**Collected data entries**
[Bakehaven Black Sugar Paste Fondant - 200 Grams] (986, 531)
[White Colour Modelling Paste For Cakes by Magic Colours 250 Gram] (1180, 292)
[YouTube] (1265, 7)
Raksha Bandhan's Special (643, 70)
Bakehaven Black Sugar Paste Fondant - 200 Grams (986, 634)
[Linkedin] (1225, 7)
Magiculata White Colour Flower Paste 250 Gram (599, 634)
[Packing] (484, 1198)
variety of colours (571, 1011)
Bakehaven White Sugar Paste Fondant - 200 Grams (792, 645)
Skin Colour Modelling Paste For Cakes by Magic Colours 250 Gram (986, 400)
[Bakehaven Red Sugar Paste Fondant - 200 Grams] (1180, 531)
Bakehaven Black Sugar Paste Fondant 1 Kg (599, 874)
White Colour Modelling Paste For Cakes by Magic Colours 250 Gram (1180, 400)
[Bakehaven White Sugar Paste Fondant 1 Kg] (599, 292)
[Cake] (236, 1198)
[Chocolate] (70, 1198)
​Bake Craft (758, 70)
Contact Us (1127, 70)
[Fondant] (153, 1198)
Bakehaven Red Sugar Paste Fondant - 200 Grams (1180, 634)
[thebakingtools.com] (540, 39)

**Exercise details**
Retype the lines from the one containing "Contact Us (1127, 70)" to the last line above. Change nothing and include no others.

**Result**
Contact Us (1127, 70)
[Fondant] (153, 1198)
Bakehaven Red Sugar Paste Fondant - 200 Grams (1180, 634)
[thebakingtools.com] (540, 39)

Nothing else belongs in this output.